Mobile phone networks and the base stations needed to support them are expected to grow with the implementation of 3G technology, and the NRPB study recommends that “monitoring of potential exposures from 3G base stations should be concomitant with the roll out of the network.”
The public also faces ever-increasing RF exposure from wireless LANs, Bluetooth, UWB (ultrawideband), and RFID (RF identification) technologies. “The issue of signal characteristics, in particular the nature and extent to which they exhibit pulsing, remains a subject of public concern,” the NRPB study says.
Despite the concerns raised, the mobile phone industry, as represented by the Mobile Operators Association (MOA), welcomed the study, stressing that “the key point of the NRPB advice is that there is no hard information linking the use of mobile telephony with adverse health effects.”
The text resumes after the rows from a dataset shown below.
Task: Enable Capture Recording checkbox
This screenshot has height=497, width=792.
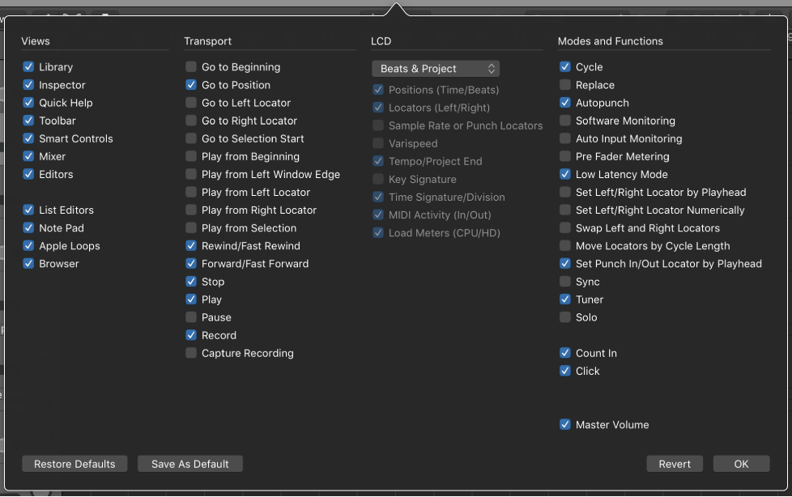Action: [x=191, y=353]
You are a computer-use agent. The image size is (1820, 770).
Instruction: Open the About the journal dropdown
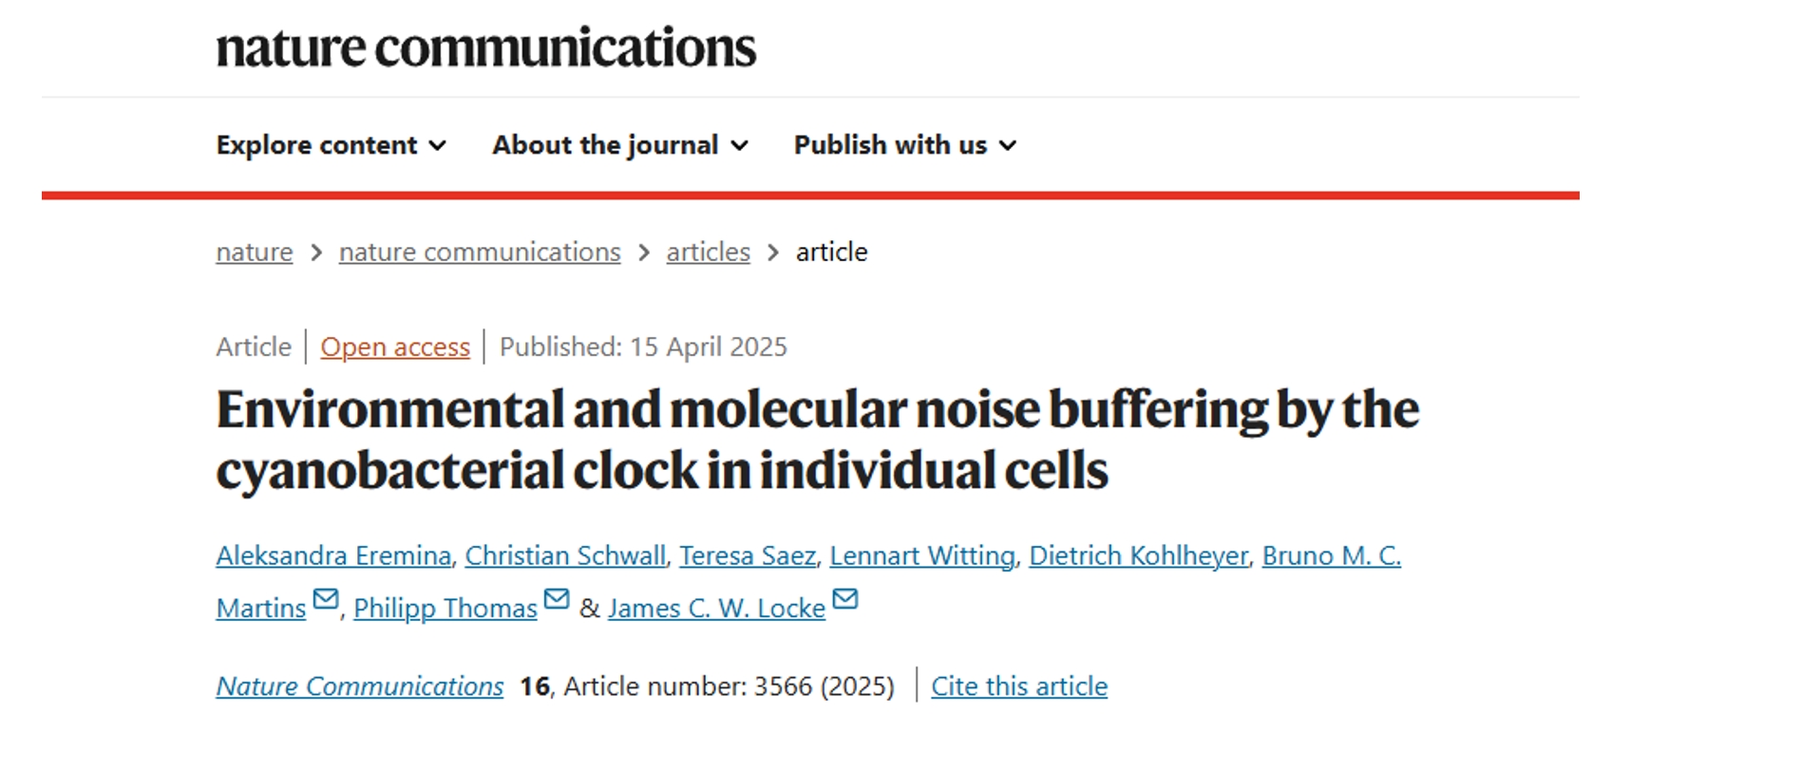pyautogui.click(x=620, y=145)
The MOA was established to represent the five U.K. mobile phone network operators (Vodafone Group, Orange, T-Mobile, mmO2, and Hutchison 3G UK) on radio frequency health and planning issues.
Still, the NRPB study takes pains to point out that the lack of hard evidence does not mean that mobile phones do not pose a public safety risk. “The widespread use of mobile phone technologies is still fairly recent and technologies are continuing to develop at a pace that is outstripping analyses of any potential impact on health,” the study says.
According to the NRPB, data exists that suggests RF fields can interfere with biological systems. The study also pointed to Swedish research that found an increase in the risk of acoustic neuromas, a type of benign tumor, in people who used mobile phones for over 10 years.